A Shorewood Superstar

Makai Torres and his perfect pitch

by Jade Doerksen, Editor in Chief

You’re in B Major right now” is not something you think you’ll be writing down on a Wednesday afternoon. But when you’re talking to senior Makai Torres, it’s definitely possible. He’s self described as “the kid who loves music” and the evidence is most certainly there.

Torres plays numerous instruments including ukulele, guitar, bass, and drums. He began on the ukulele, or uke, at age 4 when his grandmother began teaching him. “My grandma just locked me in a room and said ‘you’re Hawaiian, you’re going to learn this’ and she shoved it in my hands,” he said.

Music is very important to his family, so “there has never been a family gathering where guitars and ukes haven’t been busted out.” The lineage of musicians is quite strong. “My grandparents met in choir. Everybody has played music. My grandpa was in Vietnam and he led a band when he was in the army there,” said Torres. But the genetic element may play more of a role than some realize.

Torres has a rare ability called absolute pitch, often called perfect pitch, in which he can identify music notes without a reference. Even in sounds that to some may not seem particularly musical. Scientists tend to think people are born with it, but it was quite a while before Torres realized he had it.

Senior David Lin realized he had it. “Lin played a note on an instrument and I said ‘oh that’s an F sharp’ and he was like,‘oh do you have perfect pitch?’ and I was like ‘what’s that?’” Torres continued, “he played other notes and I would name them while turned around and I would be right.”

This revelation explained a lot. For starters, Torres can’t read music. “I can’t read music at all. I can fake it. I never learned how because I never had to. It’s easier for me to just say ‘can you play it’ and I’ll figure it out,” he said. Other than being a top notch party trick, it’s helped on his music journey. “I really enjoy having perfect pitch. It makes things a lot of fun and makes music easier. It’s a gift and I’m very thankful,” he said.

And that gift is used by others than himself. According to Torres, choir teacher Marilee Clobes and band teacher Dan Baker sometimes have him check notes and keys of various pieces in the four music classes Torres is taking this year.

He’s played music in other classes too. Oddly enough, he may be most famous for a couple of songs produced during his marketing class and shared over the NEST (News and Events for Students and Teachers). It came about while thinking of advertising opportunities.

“We split up into departments. I’m the coffee department head and we were talking about ‘what are ways we can advertise. I suggested ‘let’s make a song and dance.’ They were all like, ‘no I don’t want to do that,’” he said. So like you do, Torres took it upon himself to create the video.

It was written from the song “In the Heights’’ based on the musical and film (which had just dropped on HBO Max) of the same name. Ishan Hamal, fellow senior, helped Torres create the video. It was a great success. So much so that he changed his Instagram biography to “yes I’m the student store guy.” One experience in particular stands out to him. “I handed this freshman girl her coffee…she just looks at me and goes ‘you’re the guy from the video!’ and I was like ‘yup’. That was the first time I’d been recognized that enthusiastically…It’s trippy because I don’t know them and they know who I am.”

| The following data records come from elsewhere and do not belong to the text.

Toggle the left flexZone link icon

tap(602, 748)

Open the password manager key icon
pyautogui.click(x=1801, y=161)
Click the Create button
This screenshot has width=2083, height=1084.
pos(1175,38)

His marketing and music skills will come in handy for his future career. “I want to start a record label and then manage artists, find people and make the music dream come true for others as cheesy as that sounds,” Torres said. In March of 2020, he joked with a friend about it, but soon a dream was born. “It started as a joke, but I see so many people around me that have gifts for music…I want to make something happen for people like them.” Torres continued, “everybody needs the right people, the right team. I want to help make those teams.”

To further this goal, he will be attending Washington State University on their Distinguished Regents Scholarship in pursuit of a four year business related degree. This scholarship will allow Torres to be tuition free for the next years of his life. Though he may be busy with schoolwork, he hopes to keep creating.

“I want to dip my feet into everything. I want to perform, I want to produce, I want to manage, I just want to do it all,” he said. He’s currently writing an album and plans to have something streamable by the end of 2022. “I want to have something out there. Even if it doesn’t work, just to say that it’s out there,” Torres said.

Having something out there to critique can be difficult however. He knows this from personal experience. In 2021, he posted a song he wrote on Instagram which caused some commotion. “The chorus of it was ‘I feel like I’ve fallen in love’ and the rest of the song was reminiscing on the good times in one relationship that I had had and how I had fallen in love and then fell out of love,” he said.

People who thought the song was about them began to reach out, for better or worse. “It was specific to one relationship, but nothing in there was obviously specific to one person so I got a bunch of people in my DMs, girls that I’d had things with in the past, and they were like ‘is this about me?’ and some of them were like ‘I hate you. I don’t like you, why are you posting songs about me?’ and some of them were nicer, and some of them were like ‘Oh my God I still love you, let’s get back together,’” Torres explained. He ended up taking the song down as people kept DMing him about it.

Just like Torres’ song, my time with him came to an end. As the school bell rang, in his usual fashion, Torres added, “That’s a C.”